Directions:
Substitute "blue" for "orange" in the listing from the line containing "Viewport: 1280px width, 619px height." down to the line containing "Enable Show Speech Viewer on Startup", and return only those lines with nothing else altered.
═════ Source data
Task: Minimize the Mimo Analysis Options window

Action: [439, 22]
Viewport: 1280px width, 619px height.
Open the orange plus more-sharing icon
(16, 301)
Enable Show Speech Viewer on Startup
══════════
═════ Source data
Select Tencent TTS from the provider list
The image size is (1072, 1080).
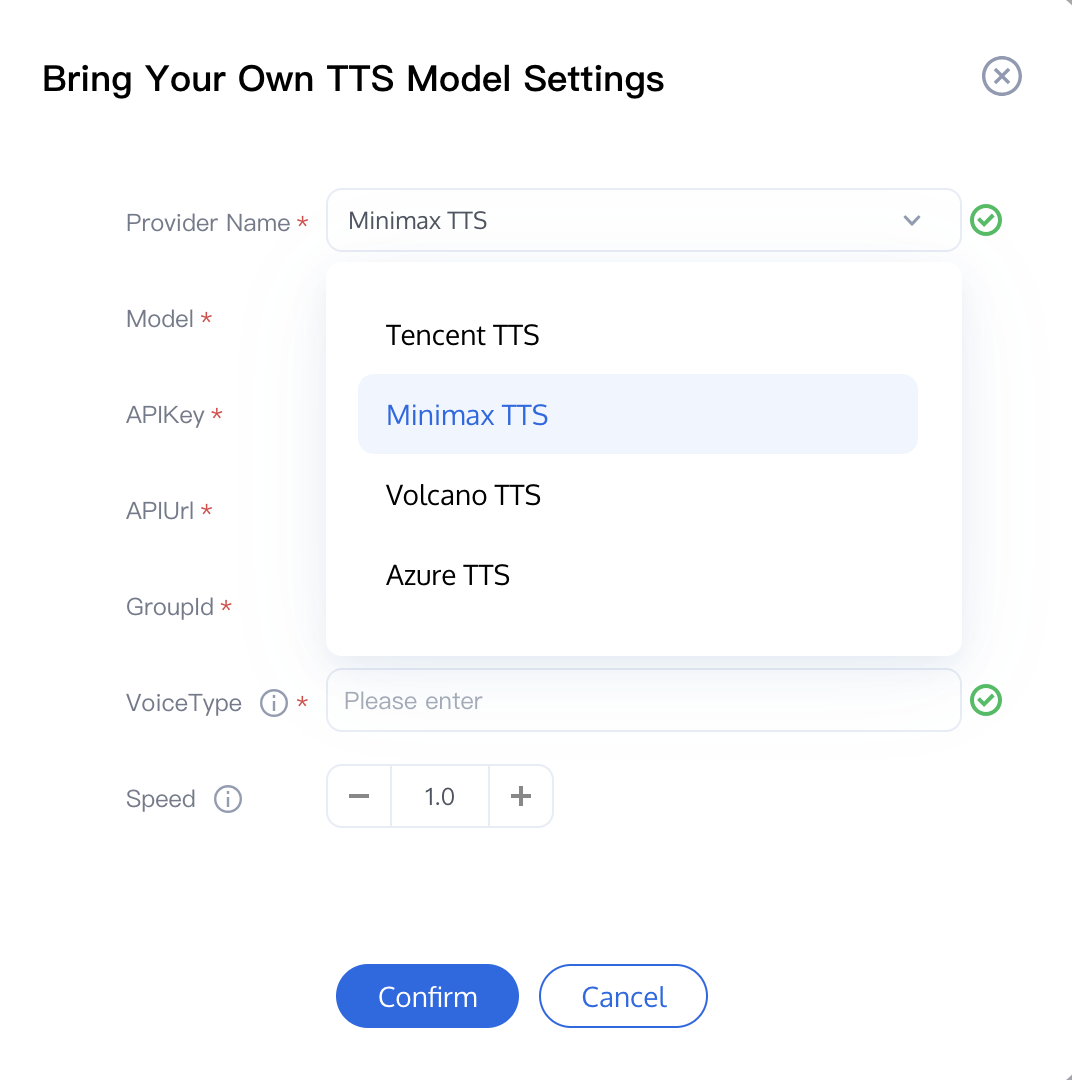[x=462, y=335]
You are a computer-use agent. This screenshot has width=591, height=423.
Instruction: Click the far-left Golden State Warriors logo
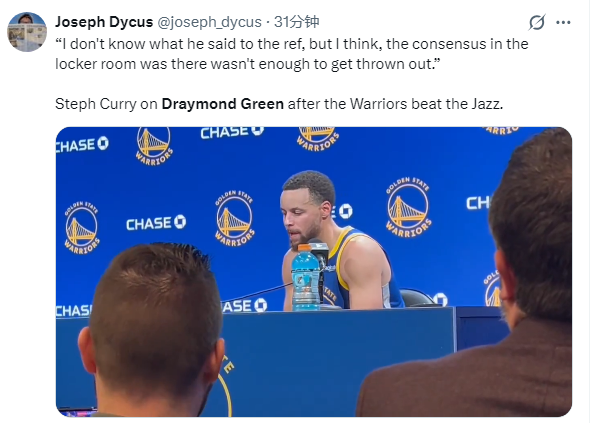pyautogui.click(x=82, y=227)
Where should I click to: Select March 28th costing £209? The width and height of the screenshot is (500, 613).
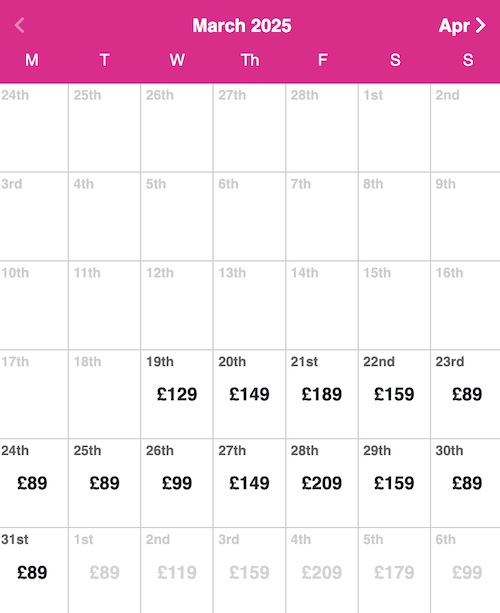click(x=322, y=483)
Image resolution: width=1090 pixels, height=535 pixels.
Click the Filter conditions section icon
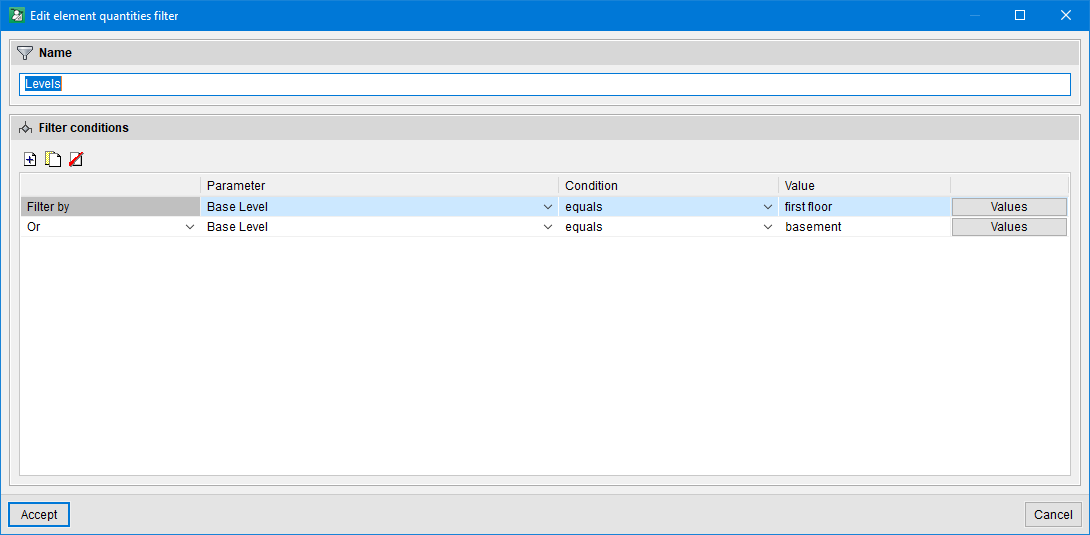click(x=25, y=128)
══════════
Written reply:
Viewport: 1280px width, 619px height.
Open the blue plus more-sharing icon
(16, 301)
Enable Show Speech Viewer on Startup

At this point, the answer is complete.